The industry is rife with reports of audits, of manufacturers and clinicians and distributors. People want to talk about the presence of the audits, without delivering specifics.
Many in the industry were not enthusiastic about commenting except for anonymously, in keeping with our previous experiences. It seems that people in the industry do not see an upside in commenting publicly, especially given the fact that it is widely believed that people close to President Donald J. Trump and his administration have no quarrel with the excesses in the industry.
Prior authorization
In June, in a separate attempt to rein in abuses in wound care treatment and other areas, the Centers for Medicare and Medicaid Services rolled out a model to test new prior authorization requirements for a few items and procedures in traditional Medicare.
The model is called Wasteful and Inappropriate Service Reduction (WISeR), in an attempt to leverage technology, C.M.S. said in a statement. The agency said it was testing a streamlined prior authorization process while protecting Medicare beneficiaries from unnecessary and often costly procedures.
In a press release, the agency said the model will help “patients and providers avoid unnecessary or inappropriate care and [will safeguard] federal taxpayer dollars.” The model introduces into all Medicare payment requests for several specific procedures a prior authorization model.
This is important because it is the first time prior authorization — which is common in Medicare Advantage’s privatized insurance plans — has been introduced in traditional Medicare. (WISeR does not affect Medicare Advantage.)

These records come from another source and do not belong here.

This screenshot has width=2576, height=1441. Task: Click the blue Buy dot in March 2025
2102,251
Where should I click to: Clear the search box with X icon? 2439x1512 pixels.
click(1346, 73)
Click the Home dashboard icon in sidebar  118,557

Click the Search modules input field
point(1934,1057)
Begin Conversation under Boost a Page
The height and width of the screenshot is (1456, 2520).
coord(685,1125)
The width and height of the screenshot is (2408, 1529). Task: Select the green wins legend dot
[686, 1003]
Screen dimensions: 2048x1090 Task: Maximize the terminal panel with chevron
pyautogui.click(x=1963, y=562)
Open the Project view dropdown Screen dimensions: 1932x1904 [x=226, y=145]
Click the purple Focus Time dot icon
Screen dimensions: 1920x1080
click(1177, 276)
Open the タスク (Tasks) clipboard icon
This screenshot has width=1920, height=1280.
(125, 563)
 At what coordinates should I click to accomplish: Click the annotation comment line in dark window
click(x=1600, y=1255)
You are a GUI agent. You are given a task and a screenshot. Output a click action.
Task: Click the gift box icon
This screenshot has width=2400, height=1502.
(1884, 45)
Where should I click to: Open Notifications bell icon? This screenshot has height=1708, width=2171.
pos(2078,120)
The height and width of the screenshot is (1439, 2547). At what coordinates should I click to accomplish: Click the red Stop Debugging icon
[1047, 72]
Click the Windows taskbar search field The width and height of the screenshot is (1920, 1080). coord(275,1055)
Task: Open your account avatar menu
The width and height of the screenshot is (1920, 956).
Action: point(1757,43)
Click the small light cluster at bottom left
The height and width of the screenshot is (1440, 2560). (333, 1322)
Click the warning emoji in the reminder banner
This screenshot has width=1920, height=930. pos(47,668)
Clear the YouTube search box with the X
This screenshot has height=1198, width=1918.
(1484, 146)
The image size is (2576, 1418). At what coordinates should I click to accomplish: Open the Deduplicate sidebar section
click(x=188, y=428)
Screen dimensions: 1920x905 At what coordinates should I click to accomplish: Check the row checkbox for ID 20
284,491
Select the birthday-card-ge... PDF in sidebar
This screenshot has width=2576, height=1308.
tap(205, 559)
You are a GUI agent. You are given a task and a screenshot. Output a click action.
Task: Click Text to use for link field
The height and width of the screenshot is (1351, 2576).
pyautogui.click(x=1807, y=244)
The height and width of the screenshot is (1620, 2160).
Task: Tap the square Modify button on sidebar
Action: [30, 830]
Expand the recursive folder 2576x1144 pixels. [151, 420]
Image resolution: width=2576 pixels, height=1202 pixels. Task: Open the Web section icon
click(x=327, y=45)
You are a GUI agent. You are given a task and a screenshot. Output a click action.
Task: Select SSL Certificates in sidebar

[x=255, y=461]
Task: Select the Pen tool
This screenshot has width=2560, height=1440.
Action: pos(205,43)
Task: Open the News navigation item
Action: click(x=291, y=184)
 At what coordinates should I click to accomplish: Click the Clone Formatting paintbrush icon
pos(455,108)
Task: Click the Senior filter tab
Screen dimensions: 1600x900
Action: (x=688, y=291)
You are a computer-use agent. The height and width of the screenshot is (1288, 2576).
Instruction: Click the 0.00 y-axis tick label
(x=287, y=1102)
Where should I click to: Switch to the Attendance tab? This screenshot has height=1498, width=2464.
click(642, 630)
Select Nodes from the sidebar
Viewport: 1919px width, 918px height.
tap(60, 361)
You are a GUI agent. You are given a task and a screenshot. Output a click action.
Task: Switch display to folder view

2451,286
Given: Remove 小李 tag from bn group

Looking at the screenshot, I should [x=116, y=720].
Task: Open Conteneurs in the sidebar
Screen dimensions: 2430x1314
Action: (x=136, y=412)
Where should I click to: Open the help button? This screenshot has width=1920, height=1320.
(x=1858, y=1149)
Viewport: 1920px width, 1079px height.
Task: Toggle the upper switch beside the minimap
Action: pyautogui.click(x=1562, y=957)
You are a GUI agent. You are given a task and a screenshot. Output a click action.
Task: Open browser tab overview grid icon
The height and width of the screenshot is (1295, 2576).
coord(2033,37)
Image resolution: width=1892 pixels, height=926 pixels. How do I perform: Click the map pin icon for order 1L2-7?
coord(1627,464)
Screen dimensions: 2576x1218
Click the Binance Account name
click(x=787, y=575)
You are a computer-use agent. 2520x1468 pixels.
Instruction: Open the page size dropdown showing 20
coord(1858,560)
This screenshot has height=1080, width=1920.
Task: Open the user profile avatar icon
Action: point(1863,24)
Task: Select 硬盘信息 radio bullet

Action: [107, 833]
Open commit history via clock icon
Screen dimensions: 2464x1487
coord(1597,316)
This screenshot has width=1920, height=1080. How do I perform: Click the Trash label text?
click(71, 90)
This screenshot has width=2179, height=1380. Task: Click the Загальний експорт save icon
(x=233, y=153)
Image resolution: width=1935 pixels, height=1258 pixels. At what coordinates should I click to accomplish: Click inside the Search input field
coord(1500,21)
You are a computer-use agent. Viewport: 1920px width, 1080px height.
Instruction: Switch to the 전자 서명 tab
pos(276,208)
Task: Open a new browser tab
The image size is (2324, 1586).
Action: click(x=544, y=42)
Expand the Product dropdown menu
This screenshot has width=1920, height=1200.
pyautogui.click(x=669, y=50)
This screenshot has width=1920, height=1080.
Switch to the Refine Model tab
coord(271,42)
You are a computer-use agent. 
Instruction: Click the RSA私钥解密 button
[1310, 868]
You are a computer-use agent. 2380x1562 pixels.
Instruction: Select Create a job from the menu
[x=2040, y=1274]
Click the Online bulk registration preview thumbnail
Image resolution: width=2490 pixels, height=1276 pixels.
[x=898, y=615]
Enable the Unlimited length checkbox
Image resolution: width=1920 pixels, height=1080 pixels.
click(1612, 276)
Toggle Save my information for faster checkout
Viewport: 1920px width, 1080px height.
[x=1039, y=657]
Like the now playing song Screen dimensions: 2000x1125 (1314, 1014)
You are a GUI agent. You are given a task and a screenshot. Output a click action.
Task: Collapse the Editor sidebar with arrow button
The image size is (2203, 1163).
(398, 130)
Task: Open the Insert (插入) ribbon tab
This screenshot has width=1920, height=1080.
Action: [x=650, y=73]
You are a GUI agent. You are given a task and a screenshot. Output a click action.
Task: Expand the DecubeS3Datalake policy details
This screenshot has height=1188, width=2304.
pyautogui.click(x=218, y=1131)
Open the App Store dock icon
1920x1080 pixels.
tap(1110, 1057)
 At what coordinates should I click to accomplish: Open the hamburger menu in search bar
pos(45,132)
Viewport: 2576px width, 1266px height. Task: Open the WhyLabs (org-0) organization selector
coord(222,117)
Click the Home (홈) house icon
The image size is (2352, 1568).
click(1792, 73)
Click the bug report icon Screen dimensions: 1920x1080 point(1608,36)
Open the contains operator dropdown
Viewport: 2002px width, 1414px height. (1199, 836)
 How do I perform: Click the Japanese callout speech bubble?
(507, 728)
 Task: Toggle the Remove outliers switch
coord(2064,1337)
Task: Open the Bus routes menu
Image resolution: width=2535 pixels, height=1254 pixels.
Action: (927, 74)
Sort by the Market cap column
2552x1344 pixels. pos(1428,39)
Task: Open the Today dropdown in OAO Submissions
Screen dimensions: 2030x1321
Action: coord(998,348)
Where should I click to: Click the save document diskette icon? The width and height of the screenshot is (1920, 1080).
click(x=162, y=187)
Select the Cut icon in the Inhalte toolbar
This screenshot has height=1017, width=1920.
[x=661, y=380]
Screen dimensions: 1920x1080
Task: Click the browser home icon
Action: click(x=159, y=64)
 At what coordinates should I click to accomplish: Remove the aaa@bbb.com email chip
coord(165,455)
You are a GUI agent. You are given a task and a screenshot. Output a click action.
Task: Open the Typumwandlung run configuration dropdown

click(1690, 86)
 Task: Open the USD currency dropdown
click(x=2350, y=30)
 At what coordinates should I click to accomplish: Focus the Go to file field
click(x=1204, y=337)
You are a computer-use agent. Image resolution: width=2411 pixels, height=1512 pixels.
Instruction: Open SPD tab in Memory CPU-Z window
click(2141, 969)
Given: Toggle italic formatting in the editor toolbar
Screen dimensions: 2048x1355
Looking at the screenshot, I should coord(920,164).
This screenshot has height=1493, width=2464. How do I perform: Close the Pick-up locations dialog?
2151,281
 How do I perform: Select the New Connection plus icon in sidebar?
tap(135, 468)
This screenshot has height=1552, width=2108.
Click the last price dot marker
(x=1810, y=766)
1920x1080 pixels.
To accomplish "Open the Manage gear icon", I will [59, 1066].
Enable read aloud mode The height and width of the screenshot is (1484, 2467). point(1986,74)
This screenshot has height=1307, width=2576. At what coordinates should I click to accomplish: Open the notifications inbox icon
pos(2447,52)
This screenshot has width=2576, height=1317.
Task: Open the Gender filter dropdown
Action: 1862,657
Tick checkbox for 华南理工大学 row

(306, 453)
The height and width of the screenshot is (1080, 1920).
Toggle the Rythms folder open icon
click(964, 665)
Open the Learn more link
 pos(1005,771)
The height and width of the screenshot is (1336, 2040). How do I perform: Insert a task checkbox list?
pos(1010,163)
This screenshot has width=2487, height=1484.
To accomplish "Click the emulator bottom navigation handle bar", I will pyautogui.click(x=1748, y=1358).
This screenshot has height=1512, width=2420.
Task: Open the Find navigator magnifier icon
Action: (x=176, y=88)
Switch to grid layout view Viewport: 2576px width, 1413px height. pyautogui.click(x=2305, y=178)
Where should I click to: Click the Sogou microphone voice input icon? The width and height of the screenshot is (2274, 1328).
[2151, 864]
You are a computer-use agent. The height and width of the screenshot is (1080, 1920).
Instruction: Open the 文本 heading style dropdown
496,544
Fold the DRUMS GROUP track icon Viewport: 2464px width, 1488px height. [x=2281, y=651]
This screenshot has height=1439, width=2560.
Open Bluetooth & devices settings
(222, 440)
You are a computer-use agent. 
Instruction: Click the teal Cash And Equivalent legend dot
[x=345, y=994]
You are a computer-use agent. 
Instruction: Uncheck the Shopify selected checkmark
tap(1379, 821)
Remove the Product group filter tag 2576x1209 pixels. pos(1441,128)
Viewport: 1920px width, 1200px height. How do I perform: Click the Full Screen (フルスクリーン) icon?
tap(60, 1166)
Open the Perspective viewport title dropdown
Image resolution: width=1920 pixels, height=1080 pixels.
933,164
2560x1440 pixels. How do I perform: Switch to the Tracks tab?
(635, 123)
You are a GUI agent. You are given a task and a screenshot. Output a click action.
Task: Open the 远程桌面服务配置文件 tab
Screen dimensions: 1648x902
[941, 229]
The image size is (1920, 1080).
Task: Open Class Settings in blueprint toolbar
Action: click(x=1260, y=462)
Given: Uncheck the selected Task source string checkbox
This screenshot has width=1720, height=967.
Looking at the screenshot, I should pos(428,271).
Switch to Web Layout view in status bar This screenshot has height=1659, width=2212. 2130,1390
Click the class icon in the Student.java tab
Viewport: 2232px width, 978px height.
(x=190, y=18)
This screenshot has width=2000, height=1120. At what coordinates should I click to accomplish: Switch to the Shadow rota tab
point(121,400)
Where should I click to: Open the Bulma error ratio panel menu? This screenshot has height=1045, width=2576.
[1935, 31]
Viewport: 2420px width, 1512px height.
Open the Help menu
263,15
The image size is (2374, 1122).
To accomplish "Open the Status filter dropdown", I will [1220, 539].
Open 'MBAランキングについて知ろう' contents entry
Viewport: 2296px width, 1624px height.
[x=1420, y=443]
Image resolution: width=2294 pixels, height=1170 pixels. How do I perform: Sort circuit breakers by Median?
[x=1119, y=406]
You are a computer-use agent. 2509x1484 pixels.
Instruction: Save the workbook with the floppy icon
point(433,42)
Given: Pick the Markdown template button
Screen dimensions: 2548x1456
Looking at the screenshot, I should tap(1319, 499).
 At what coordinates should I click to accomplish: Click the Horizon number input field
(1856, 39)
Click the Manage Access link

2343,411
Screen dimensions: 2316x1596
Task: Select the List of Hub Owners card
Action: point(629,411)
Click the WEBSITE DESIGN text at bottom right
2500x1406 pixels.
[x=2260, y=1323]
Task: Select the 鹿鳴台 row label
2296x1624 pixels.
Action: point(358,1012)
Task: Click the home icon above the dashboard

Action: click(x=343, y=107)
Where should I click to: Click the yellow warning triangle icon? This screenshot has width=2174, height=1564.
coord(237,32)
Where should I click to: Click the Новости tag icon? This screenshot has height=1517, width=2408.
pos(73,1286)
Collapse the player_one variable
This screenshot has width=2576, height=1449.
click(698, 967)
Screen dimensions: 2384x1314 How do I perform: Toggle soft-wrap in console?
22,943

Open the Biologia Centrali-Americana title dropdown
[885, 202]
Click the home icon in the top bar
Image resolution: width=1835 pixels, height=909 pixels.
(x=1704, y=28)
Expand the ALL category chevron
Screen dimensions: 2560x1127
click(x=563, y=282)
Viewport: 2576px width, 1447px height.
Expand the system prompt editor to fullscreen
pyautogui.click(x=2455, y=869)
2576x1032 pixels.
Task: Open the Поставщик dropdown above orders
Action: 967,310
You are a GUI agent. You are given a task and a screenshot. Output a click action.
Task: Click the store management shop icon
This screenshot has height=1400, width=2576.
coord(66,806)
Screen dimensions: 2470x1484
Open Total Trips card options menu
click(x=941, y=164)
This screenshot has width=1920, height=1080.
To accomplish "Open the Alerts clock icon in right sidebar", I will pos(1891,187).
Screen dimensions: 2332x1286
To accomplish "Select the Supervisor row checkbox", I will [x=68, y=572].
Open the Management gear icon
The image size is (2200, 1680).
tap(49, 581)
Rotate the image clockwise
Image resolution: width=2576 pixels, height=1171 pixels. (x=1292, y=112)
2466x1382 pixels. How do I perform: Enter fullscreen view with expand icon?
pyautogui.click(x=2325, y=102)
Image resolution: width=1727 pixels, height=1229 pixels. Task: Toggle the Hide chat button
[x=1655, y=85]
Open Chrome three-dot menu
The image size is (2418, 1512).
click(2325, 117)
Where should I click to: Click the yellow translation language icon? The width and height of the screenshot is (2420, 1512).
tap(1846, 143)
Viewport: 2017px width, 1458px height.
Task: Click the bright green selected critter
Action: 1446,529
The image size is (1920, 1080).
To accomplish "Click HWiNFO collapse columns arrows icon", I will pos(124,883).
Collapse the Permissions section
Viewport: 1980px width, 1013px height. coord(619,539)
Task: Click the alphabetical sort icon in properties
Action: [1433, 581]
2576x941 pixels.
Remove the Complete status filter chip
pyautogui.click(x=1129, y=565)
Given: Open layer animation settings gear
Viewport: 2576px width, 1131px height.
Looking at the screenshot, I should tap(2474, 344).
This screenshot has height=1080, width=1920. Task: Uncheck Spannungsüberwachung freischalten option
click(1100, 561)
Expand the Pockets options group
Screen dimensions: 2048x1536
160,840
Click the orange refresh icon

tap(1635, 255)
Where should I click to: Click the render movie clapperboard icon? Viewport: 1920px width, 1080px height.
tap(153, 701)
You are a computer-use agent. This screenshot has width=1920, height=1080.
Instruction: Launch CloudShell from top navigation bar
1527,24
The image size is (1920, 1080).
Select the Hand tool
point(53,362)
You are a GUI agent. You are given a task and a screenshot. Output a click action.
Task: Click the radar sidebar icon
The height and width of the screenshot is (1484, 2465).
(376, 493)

The procedures affected — in addition to wound care — include but are not limited to electrical nerve stimulator implants, and knee arthroscopy for knee osteoarthritis. The model “excludes inpatient-only services, emergency services, and services that would pose a substantial risk to patients if significantly delayed,” C.M.S. said
The agency first said the model will be tested in six states: New Jersey, Ohio, Oklahoma, Texas, Arizona and Washington. As of Dec. 26, that had been scaled back to four states: New Jersey, Ohio, Oklahoma and Texas.